■ **提示された文章**:
________________________

コメント:はーーーーーつっっっっっっっら

コメント:笑ってくれ

コメント:頼む、笑顔でいてくれ・・・頼む・・・

コメント:やめろよ・・・笑えよ・・・

コメント:らんらんがつらそうなの見ると心臓がきゅーっとなる

コメント:お前が笑ってくれないと俺たちも笑えないんだ

コメント:お前が好きなもん全部抱えたまま笑ってて良いんだぞ

コメント:お嬢がお前のこと放すと思うなよ

コメント:だめだ、これを聴いてかららんらんの笑顔を守護りたくなっちゃってる

コメント:ガチ恋製造機

コメント:こんなん笑ってほしくて横に居たくなってもしゃあないやろ

コメント:いつもの馬鹿みたいな笑い声を聞かせてくれ

コメント:概要欄「楽しかったお祭りの後は、ちょっぴり、寂しい。」投稿日直近のお祭り・・・お嬢とのオフコラボ・・・?

 コメント:ア゛ッ!!?!!?!!?

________________________

■ **資料**:
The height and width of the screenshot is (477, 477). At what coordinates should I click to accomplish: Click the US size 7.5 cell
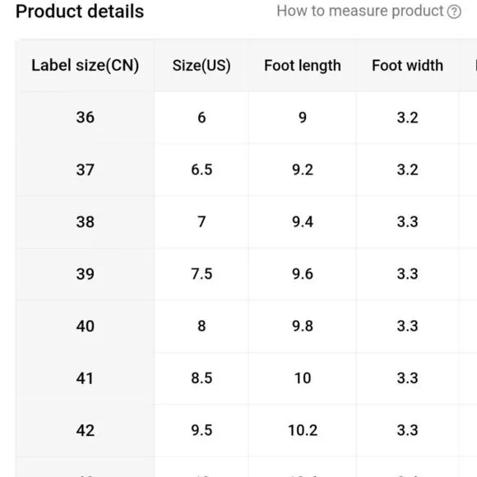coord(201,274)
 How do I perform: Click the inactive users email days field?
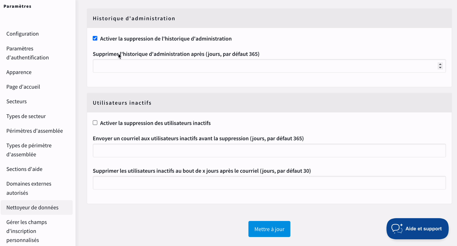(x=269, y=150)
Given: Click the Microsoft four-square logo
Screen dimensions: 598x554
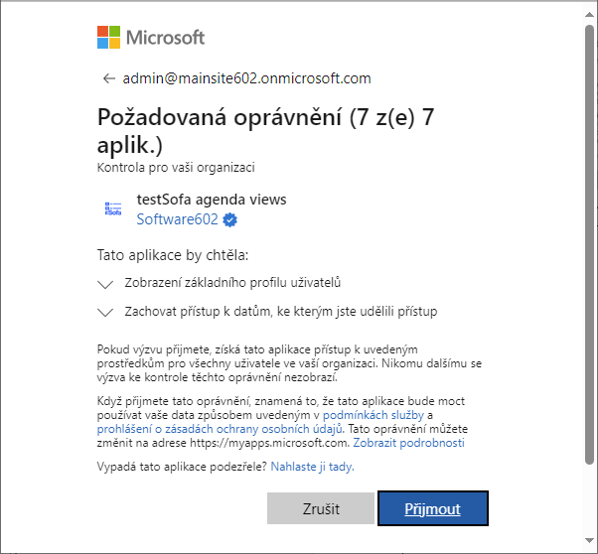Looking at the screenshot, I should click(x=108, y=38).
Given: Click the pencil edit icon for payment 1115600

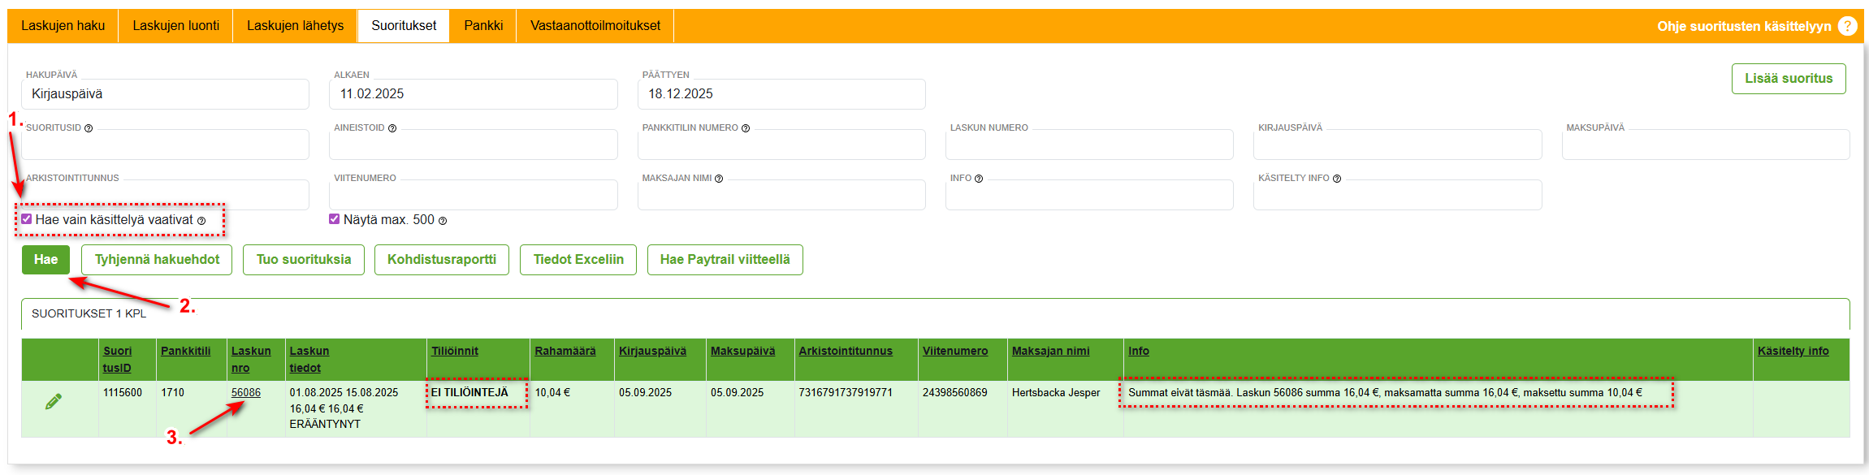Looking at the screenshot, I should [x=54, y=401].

________________________

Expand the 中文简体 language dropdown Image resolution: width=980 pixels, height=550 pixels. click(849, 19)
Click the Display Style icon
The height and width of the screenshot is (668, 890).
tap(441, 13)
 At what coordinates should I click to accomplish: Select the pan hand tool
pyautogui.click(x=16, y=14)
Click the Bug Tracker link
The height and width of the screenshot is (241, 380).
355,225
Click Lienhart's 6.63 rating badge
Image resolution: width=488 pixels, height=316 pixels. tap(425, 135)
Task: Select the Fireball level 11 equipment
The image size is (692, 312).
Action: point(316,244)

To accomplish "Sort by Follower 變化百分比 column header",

________________________

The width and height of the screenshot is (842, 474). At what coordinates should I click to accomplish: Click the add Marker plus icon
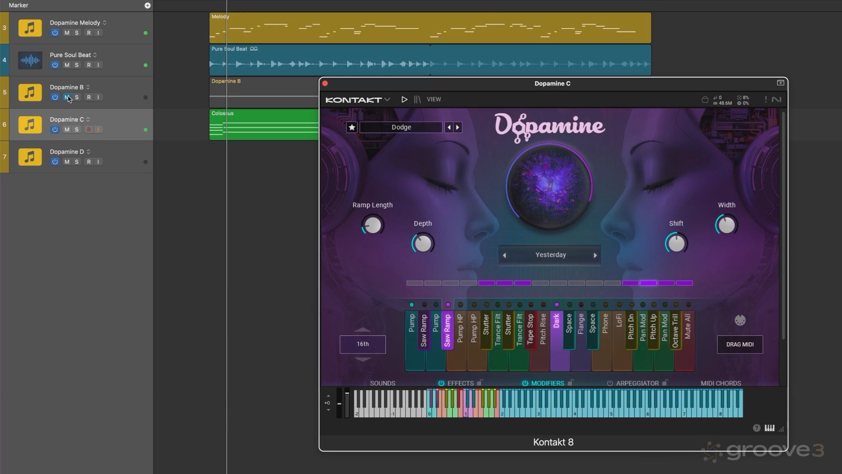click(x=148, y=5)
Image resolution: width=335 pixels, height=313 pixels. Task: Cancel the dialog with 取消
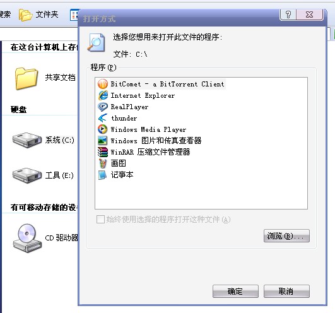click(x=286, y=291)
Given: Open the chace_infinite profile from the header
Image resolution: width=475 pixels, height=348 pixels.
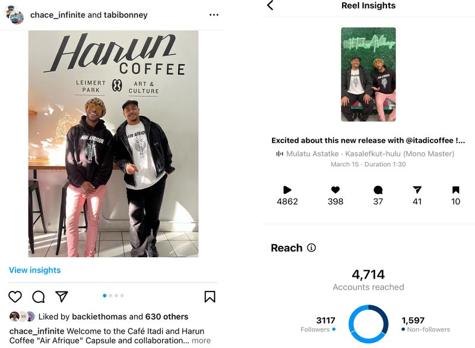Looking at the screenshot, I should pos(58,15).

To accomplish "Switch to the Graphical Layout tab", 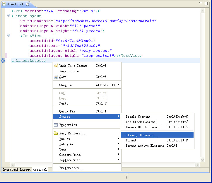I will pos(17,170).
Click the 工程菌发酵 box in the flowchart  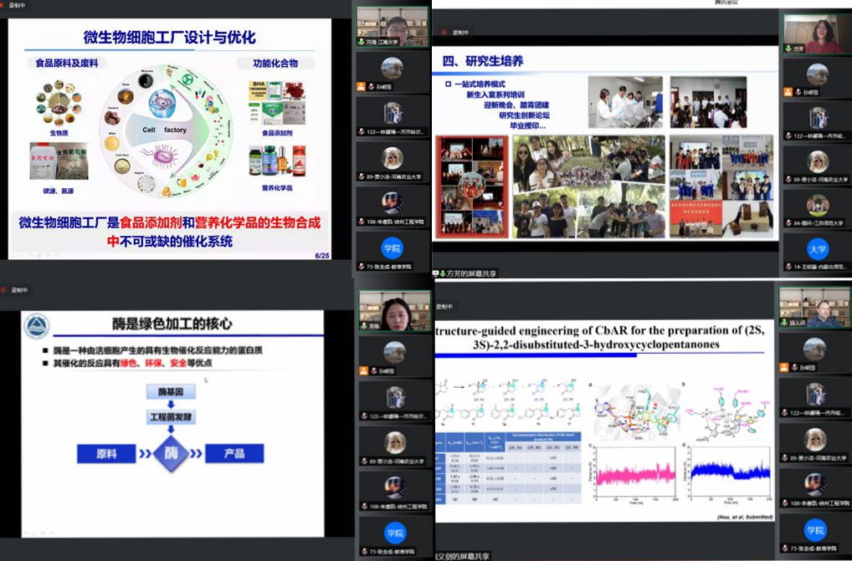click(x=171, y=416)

________________________

■ **取り組む課題**:
1. 提示された文章で、概要欄から引用されている言葉は何か。
2. 提示された文章のコメントのうち、「笑」という字を含むものをすべて書き出せ。

■ **課題ごとの解答**:
1. 「楽しかったお祭りの後は、ちょっぴり、寂しい。」

2.
- 笑ってくれ
- 頼む、笑顔でいてくれ・・・頼む・・・
- やめろよ・・・笑えよ・・・
- お前が笑ってくれないと俺たちも笑えないんだ
- お前が好きなもん全部抱えたまま笑ってて良いんだぞ
- だめだ、これを聴いてかららんらんの笑顔を守護りたくなっちゃってる
- こんなん笑ってほしくて横に居たくなってもしゃあないやろ
- いつもの馬鹿みたいな笑い声を聞かせてくれ